Wishing you a happy birthday - hope you have a great year!


----------



## msmofet (Oct 31, 2018)

Happy birthday Beth.


----------



## GotGarlic (Oct 31, 2018)

Happy belated birthday, Beth! [emoji512] [emoji322] [emoji485]


----------



## Andy M. (Oct 31, 2018)

Happy Birthday!


----------



## Josie1945 (Nov 1, 2018)

Happy Birthday Beth !!

Josie


----------



## buckytom (Nov 1, 2018)

The happiest of birtdays to you, beth.

_(Geez, CG gets one job and slacks off right away...)_


----------



## Cheryl J (Nov 1, 2018)

Happy birthday, Beth!  Wishing a wonderful upcoming year for you and yours.


----------



## Cooking Goddess (Nov 1, 2018)

buckytom said:


> ..._(Geez, CG gets one job and slacks off right away...)_


You know what they say about if you want a job done right...: Hey, if you want the job...

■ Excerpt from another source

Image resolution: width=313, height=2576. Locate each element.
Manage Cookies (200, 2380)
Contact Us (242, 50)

The only place I can see birthdays is on the laptop. If I never use it during a day, I can't see if there are any birthdays. Tuesday must have been a tablet/cellphone kind of day. It's the best way for me to limit my screen time and get real stuff done.


----------



## Kayelle (Nov 1, 2018)

Hope you had a great birthday Beth, and have your best year ever.


----------



## bethzaring (Nov 1, 2018)

Thanks everybody!  

We have the potential to have an interesting year.  I haven't mentioned this before here, but we put our house on the market to sell four months ago.  A house in the city limits is on the market an average of seven months before it sells.  Not a good time to be selling, but the good news is I have been able to can over 200 jars of food from my garden.   The reason we are selling is our house was designed and built for one person and we have two here now!  Our house is 2 bedrooms, one bath, no garage and 1200 sq ft.  We are looking for a three bedroom, 2 bath, 2 car garage with at least one acre.  Aren't we supposed to double our sq. footage in our late 60"s?!  I am so tired of keeping the house show ready and the canning does not help with that!  So stay tuned for our next adventure!


----------



## Dawgluver (Nov 2, 2018)

Oops, missed this! Happy Birthday, Beth!!


----------



## Cooking Goddess (Nov 2, 2018)

bethzaring said:


> ...I am so tired of keeping the house show ready...


Truth! I hope the market picks up for you - even if that "pick up" is your home being the only one that sells. Good luck - eventually you will be able to resume a normal life.


----------